I made my decision late Wednesday afternoon and that evening began turkey preparations.
I used essentially the recipe given in a recent blog entry but I had a 2-cup can of chicken broth to use as liquid so I began with that and 2.5 cups of white flour, the sugar, salt, oil and yeast; plus a couple teaspoons of powdered sage. When that foamed I began adding a home ground whole grain flour of about one part barley to three parts wheat, adding about 2.5 cups before I had a dough I wanted to work with, perhaps a little softer than what I generally use for bread.
I let this rise, punched it down and formed it into a thin, flat sheet rather like pizza dough then began folding in 2-cups chopped onion, ½-cup sliced mushroom, 1/2 –cup grated cheddar and finally the turkey giblets. I divided this into one quantity about 2/3 of the dough and the other the remaining 1/3, stuffing the smaller amount in the neck of the turkey and the larger in the tail area. I closed the legs of the turkey as usual and let it sit in a cool place until early Thursday morning when I put it in to bake at 350 F.
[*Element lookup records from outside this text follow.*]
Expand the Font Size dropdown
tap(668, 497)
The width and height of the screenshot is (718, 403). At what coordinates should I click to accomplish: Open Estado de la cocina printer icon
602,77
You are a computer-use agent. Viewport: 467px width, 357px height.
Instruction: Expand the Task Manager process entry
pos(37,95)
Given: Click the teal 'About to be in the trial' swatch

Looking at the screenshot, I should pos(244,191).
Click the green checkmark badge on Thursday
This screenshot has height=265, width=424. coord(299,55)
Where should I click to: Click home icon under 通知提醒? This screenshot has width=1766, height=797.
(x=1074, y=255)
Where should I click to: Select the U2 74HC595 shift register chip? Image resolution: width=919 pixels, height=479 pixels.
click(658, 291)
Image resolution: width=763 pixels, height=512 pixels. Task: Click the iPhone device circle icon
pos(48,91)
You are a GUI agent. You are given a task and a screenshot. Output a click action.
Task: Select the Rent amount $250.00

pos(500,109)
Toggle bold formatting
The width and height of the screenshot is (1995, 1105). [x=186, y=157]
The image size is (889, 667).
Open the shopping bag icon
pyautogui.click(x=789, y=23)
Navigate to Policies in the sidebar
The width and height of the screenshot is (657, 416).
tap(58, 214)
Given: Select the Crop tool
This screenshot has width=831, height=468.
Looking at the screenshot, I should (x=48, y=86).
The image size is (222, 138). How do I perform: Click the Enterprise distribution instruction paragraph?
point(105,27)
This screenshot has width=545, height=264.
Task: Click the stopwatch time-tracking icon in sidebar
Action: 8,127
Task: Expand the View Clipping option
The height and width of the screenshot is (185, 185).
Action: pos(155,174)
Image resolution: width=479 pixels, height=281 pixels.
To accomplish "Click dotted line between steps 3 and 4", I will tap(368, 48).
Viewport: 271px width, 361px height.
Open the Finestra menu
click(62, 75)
I had a problem with dough continuing to rise out of the cavity and mushrooming atop the bird. Though I repeatedly pushed it down and in I ended up with some overdone stuffing exterior to the turkey, which was excellent as dog treats but not for much else. I’d say next time I’ll be a little more conservative about the amount I stuff in the bird. The dressing which stayed inside was moist, tasty and gave no hint of being unbaked. Now that I know it will work I’d have no hesitation doing this again next year.